Rewrite the data starting at the line containing "This screenshot has width=360, height=417." and ending at the line containing "(x=119, y=133)", substituting "header" for "heading" and leaving everything else unchanged. Leave the pictures out.

# DATASET ENTRIES
-- begin --

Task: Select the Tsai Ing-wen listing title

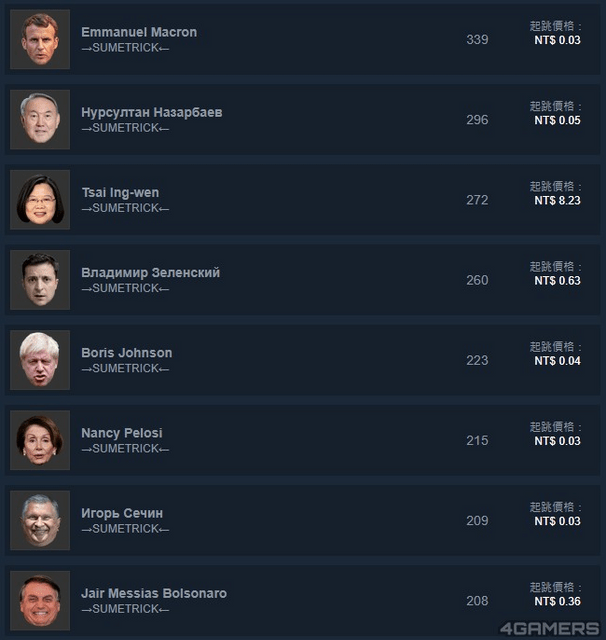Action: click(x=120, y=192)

-- end --
-- begin --

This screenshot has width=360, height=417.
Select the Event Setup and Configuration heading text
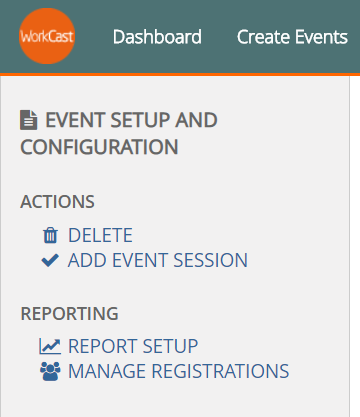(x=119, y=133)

-- end --

# EXERCISE ANSWER
This screenshot has width=360, height=417.
Select the Event Setup and Configuration header text
(x=119, y=133)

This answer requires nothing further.